# Non EU married to a German citizen



## HDMonza

Dear all,
I am a non EU citizen, married to a German citizen by a German court.

1- What would be the process of obtaining a residency permit / working permit (I am interested in the 2nd) in Germany? How long will it take?
2- if we reside more then 6 month a year in Italy (knowing that Italian taxes are HIGH), what shall we do Tax wise? Can we continue paying in Germany?
3- what would be the rule if we don't get to spend 183 days a year in any country?
4- will it be faster and/or easier to open a self-owned company in Germany to obtain the work permit?

Thank you all for the information in advance.


----------



## carrieraven

HDMonza said:


> Dear all,
> I am a non EU citizen, married to a German citizen by a German court.
> 
> 1- What would be the process of obtaining a residency permit / working permit (I am interested in the 2nd) in Germany? How long will it take?
> 2- if we reside more then 6 month a year in Italy (knowing that Italian taxes are HIGH), what shall we do Tax wise? Can we continue paying in Germany?
> 3- what would be the rule if we don't get to spend 183 days a year in any country?
> 4- will it be faster and/or easier to open a self-owned company in Germany to obtain the work permit?
> 
> Thank you all for the information in advance.

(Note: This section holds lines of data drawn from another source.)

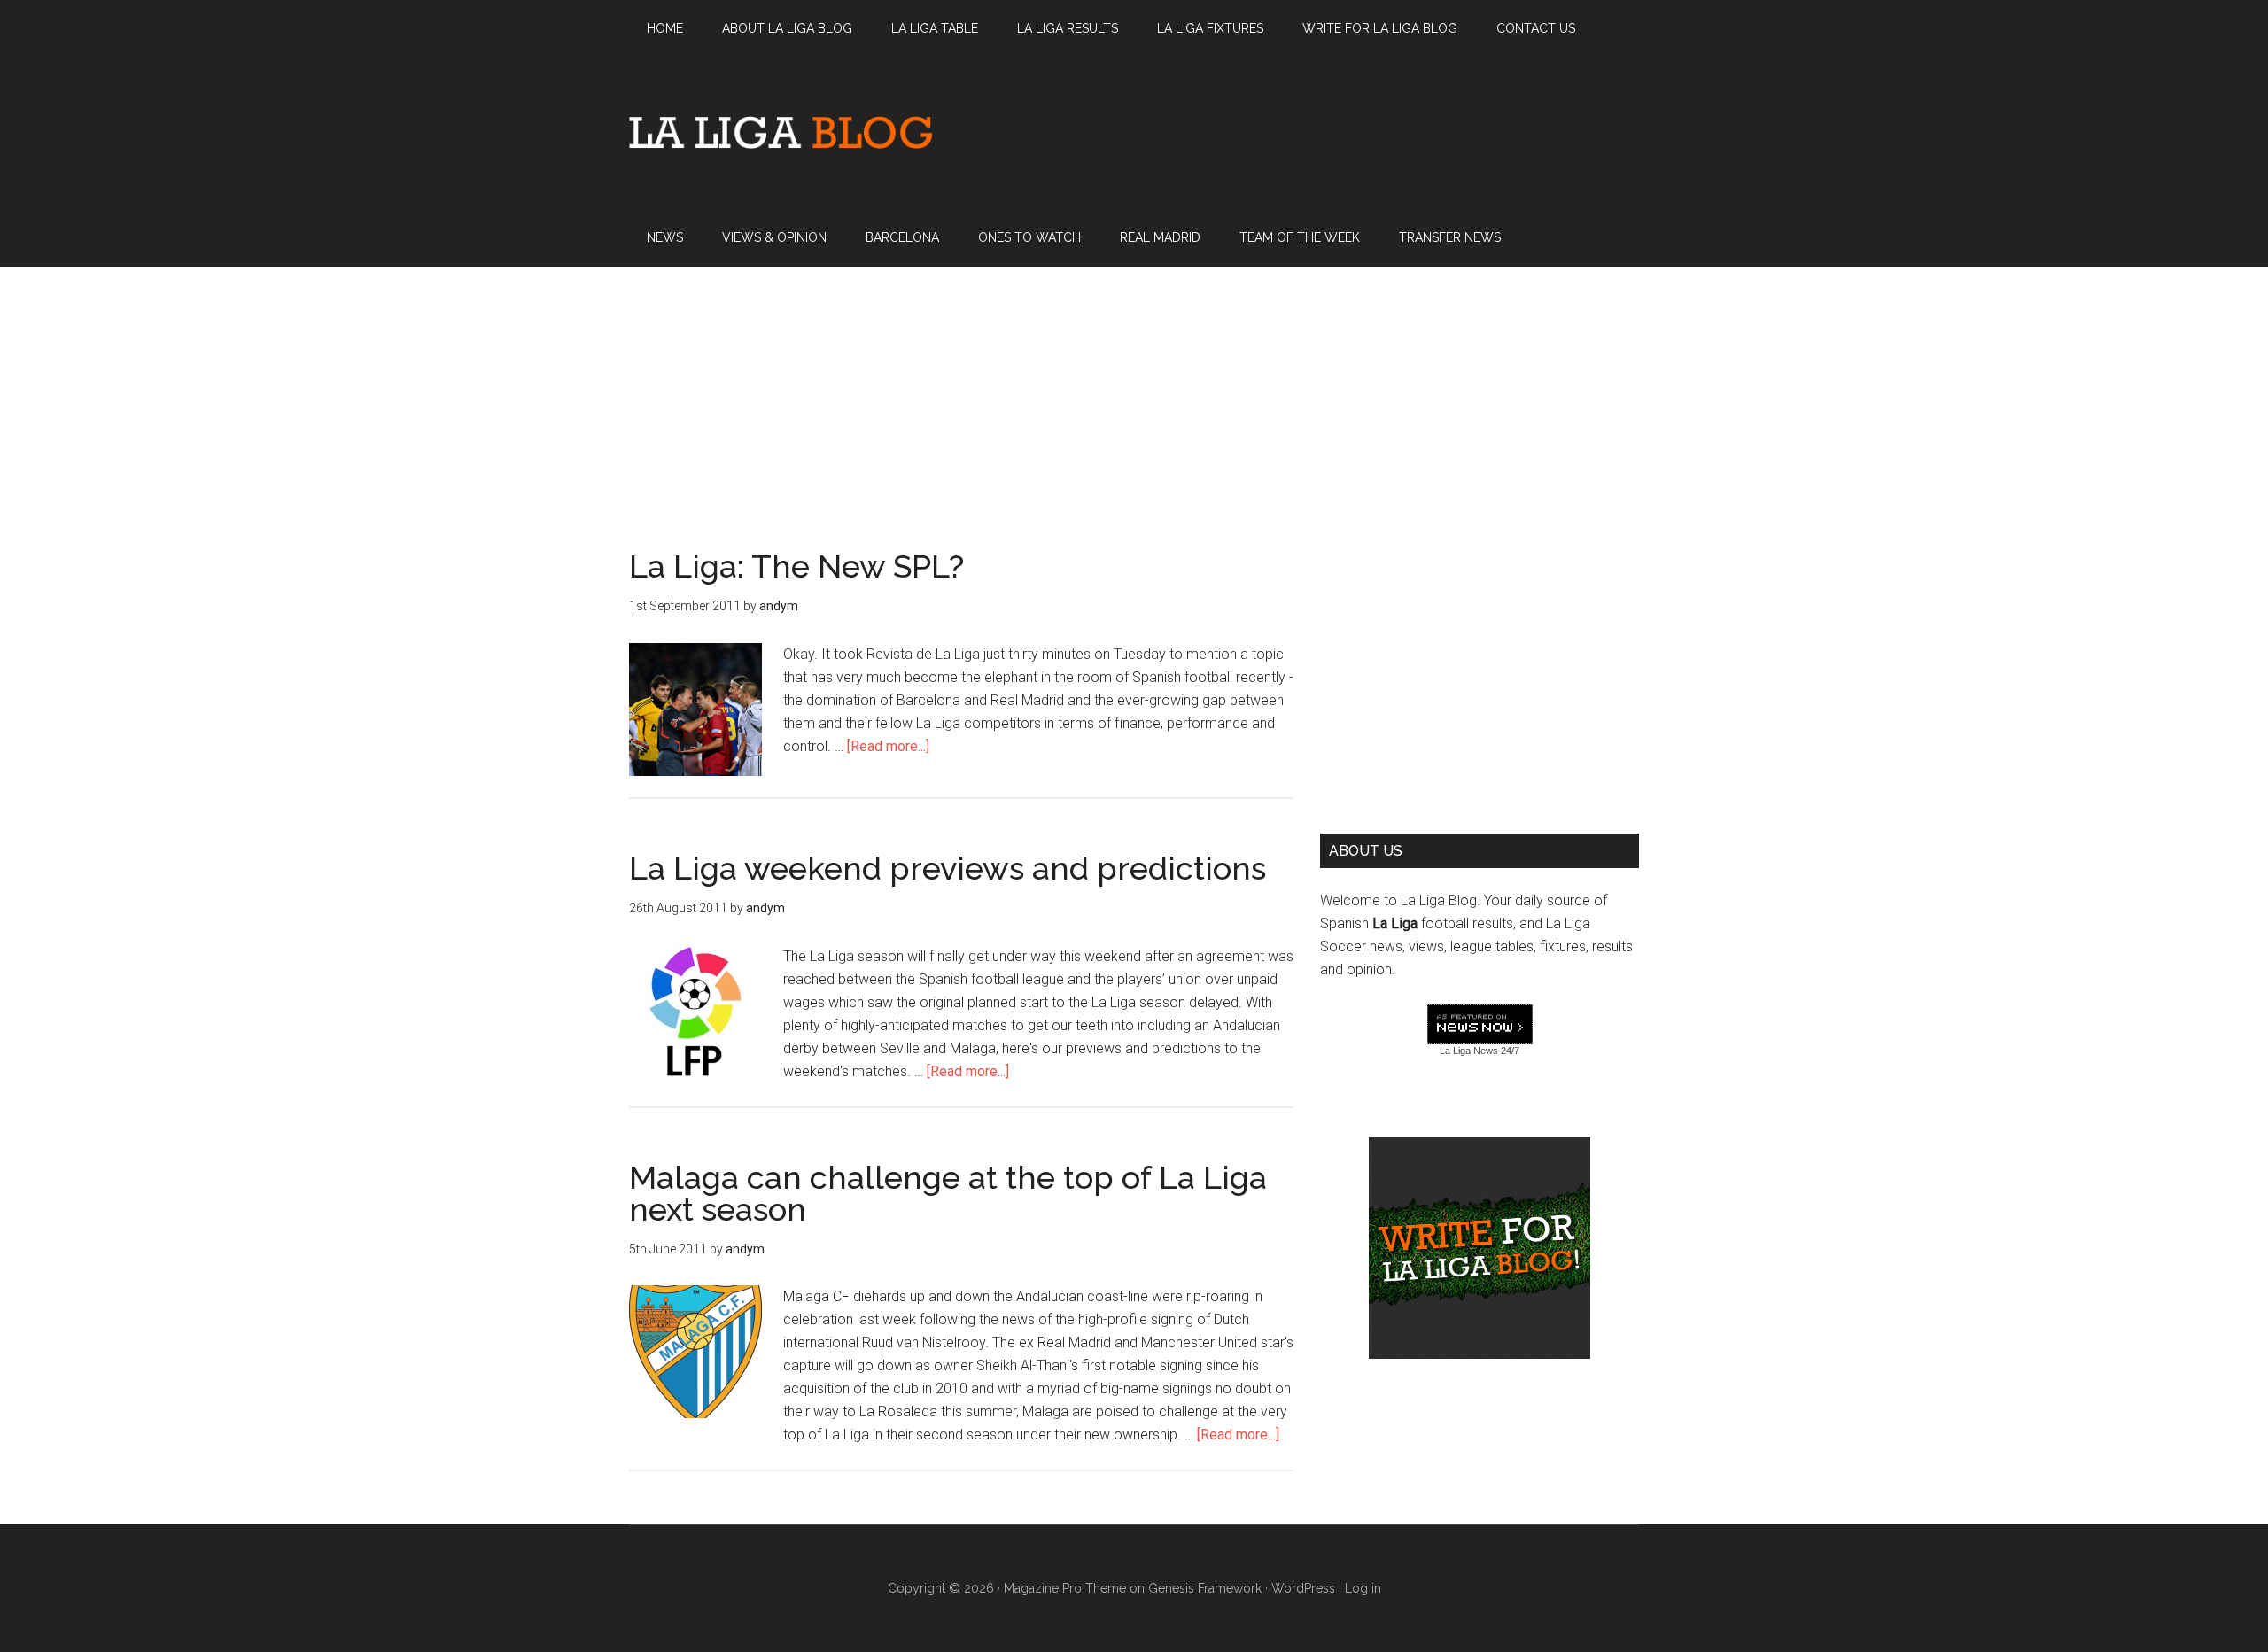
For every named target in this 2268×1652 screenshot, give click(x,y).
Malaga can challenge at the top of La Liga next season (948, 1193)
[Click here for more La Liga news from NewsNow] (1480, 1025)
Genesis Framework (1205, 1588)
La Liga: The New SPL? (796, 566)
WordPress (1303, 1588)
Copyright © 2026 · (946, 1588)
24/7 (1508, 1050)
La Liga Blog (780, 132)
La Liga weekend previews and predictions (947, 868)
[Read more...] (888, 746)
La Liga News (1469, 1050)
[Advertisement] (1134, 391)
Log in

From what I know... I tried to get a residence permit yesterday and it was impossible to do unless I was married.. which I now intend to do. I don't know how long it takes, but you will need your Meldeschein, Marriage certificate, Proof of workplace, birth certificate, passport and maybe more. You should visit the local Laundrastamt to inquire. It could take up to 3 months to process and obtain, but I am not sure about this.
As per your last question... In order to open a business to obtain the work permit you need 250,000 Euro as start up capital and you need to employ at least 5 employees!
I hope this information is helpful.


----------



## HDMonza

Thanks a lot. That was very helpful.


----------



## Alemao

Hello,
Am a non EU citizen but i live in Spain and married to German Woman,but we wanna move to German,we dont know,and where to go to get the German paper cos we are legal married here in Spain,and we dont know how long it will take before the German resident will be issue,does any one have an idea please help me out,thanks.


----------



## stchrischu

Alemao ,

I got marrried to German woman also in spain and i have been living in german for more than 2 years now .If you can obtain the spainish residence before coming to germany ,the whole process will not take more than 1 month to obtain german resident permit .N.b Make sure u have spainish residence unless things will be difficult.good luck


----------



## Alemao

*thanks man*



stchrischu said:


> Alemao ,
> 
> I got marrried to German woman also in spain and i have been living in german for more than 2 years now .If you can obtain the spainish residence before coming to germany ,the whole process will not take more than 1 month to obtain german resident permit .N.b Make sure u have spainish residence unless things will be difficult.good luck



Thanks a lots for your information,but i will like ask if the whole cities have the sthem law?.,.


----------